Le texte prévoit de reconnaître en France les formations médicales britanniques commencées avant le Brexit. Considérés comme des praticiens diplômés hors Union européenne (Padhue), ces diplômés doivent depuis refaire l’intégralité de leurs études ou passer par une « autorisation individuelle d’exercice », procédure longue et incertaine, les empêchant parfois de s’installer et d’exercer en France. Certains feraient même des allers-retours quasi quotidiens entre le Royaume-Uni et la France tandis que d’autres auraient renoncé à leur pratique.
Le député, représentant en autres les Français du Royaume-Uni, a expliqué que son texte visait à corriger une « situation injuste ». Sa proposition a été saluée par l’Association des médecins franco-britanniques, un groupe de médecins britanniques et français qui suivent actuellement une formation médicale ou ont déjà terminé leur formation médicale au Royaume-Uni durant l’ère post-Brexit.

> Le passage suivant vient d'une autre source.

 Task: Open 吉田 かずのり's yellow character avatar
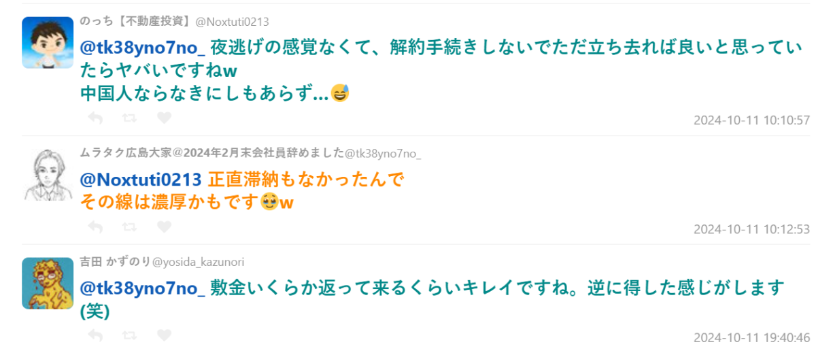(48, 283)
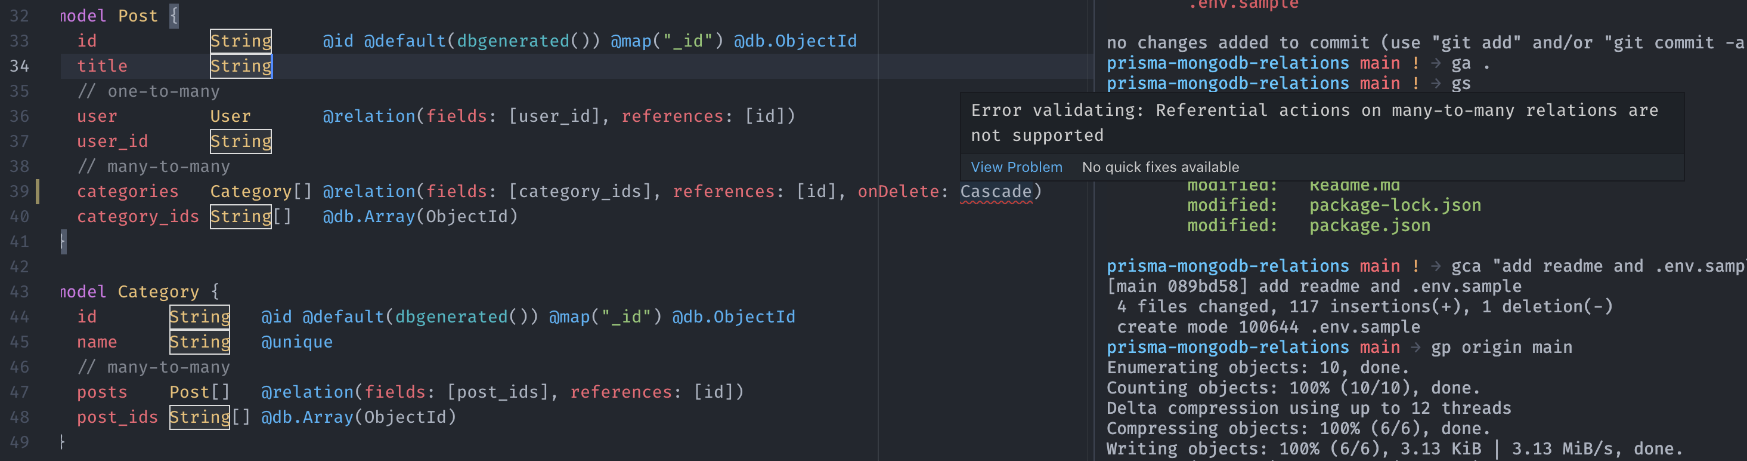Click the @db.ObjectId attribute on Category id
Image resolution: width=1747 pixels, height=461 pixels.
pos(734,316)
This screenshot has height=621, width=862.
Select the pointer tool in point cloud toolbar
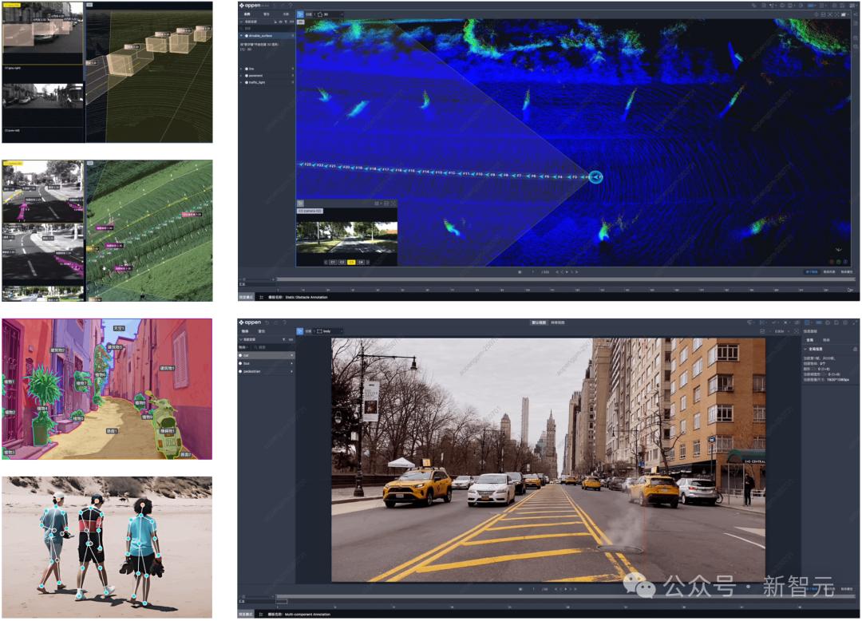300,14
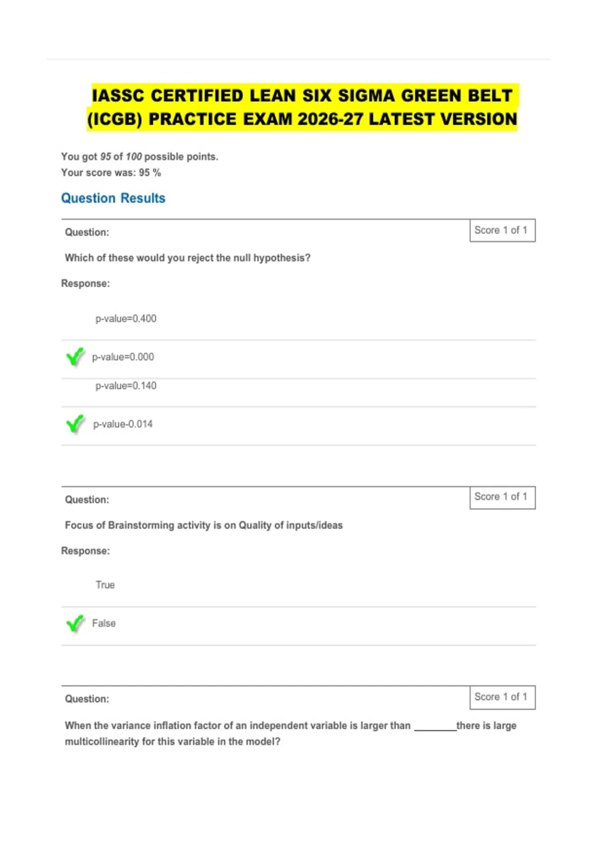
Task: Click the variance inflation question's Score box
Action: click(x=503, y=698)
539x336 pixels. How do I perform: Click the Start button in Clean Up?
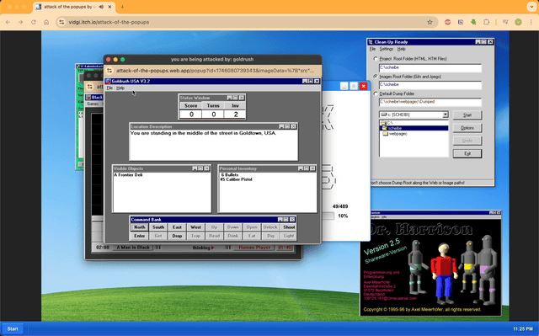click(x=467, y=115)
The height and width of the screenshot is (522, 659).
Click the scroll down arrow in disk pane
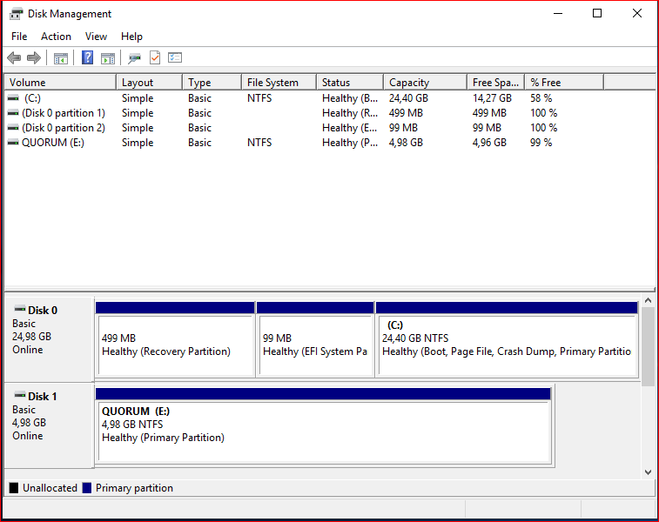[x=648, y=472]
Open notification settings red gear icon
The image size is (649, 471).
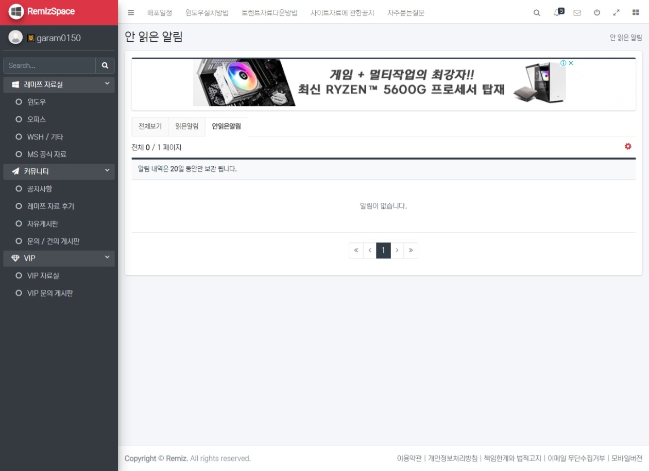click(628, 147)
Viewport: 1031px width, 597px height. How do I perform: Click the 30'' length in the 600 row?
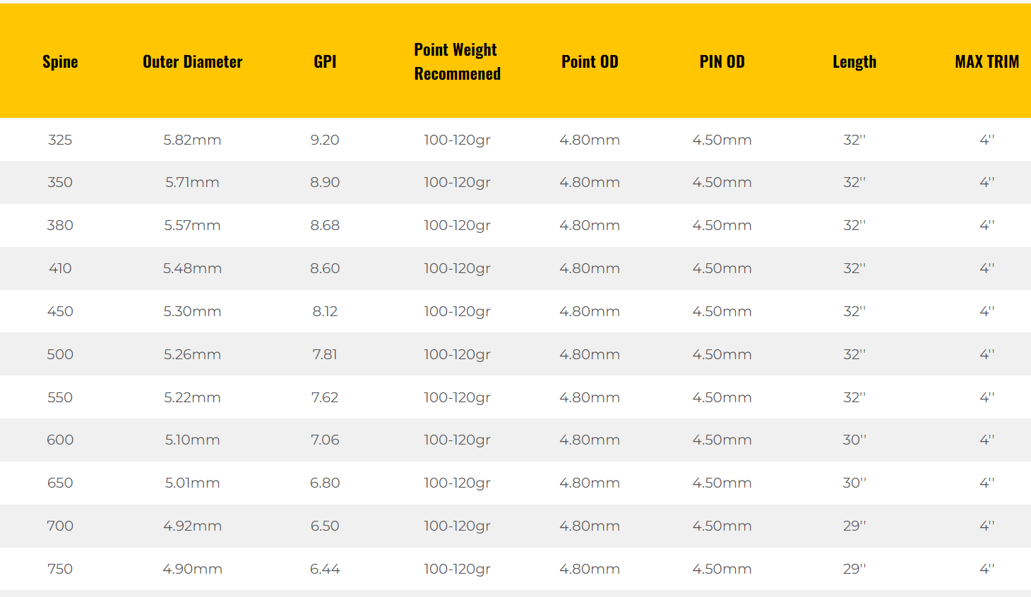(854, 440)
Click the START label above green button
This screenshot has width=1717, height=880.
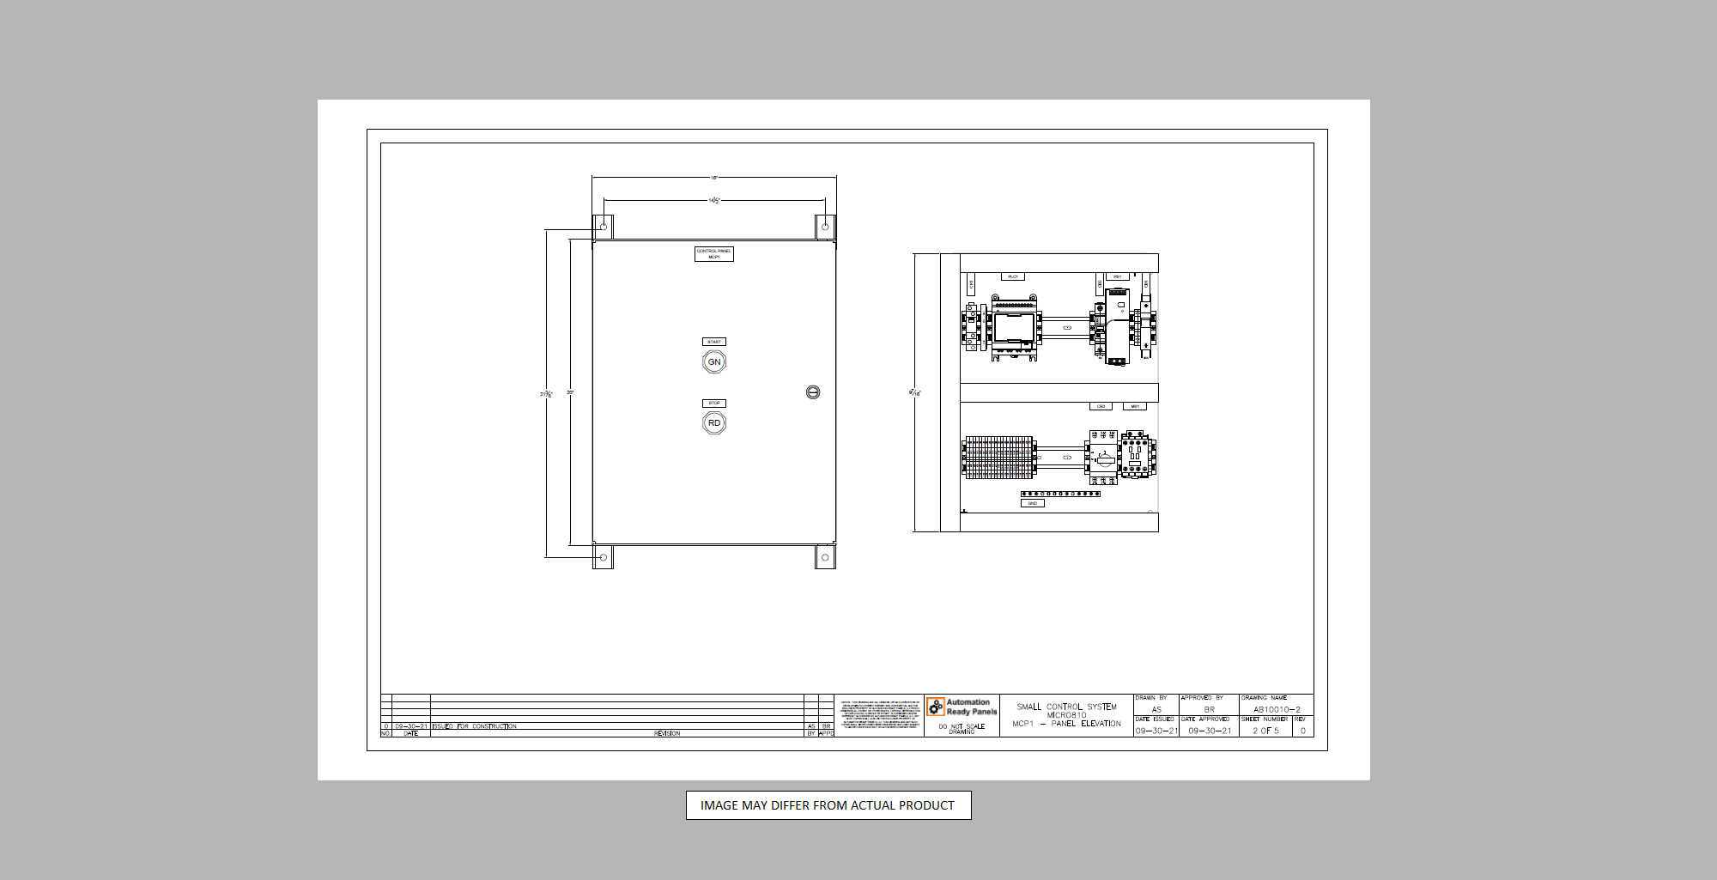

Les parlementaires se sont félicités de ce premier vote, en rappelant que cela pourrait être une des solutions pour faire face aux déserts médicaux dans le pays, même si le texte ne concerne qu’une poignée de médecins au total, seules une centaine des 19,000 Padhues en France sont concernées.
La proposition de loi a été transmise au Sénat pour y être examinée avant son adoption définitive.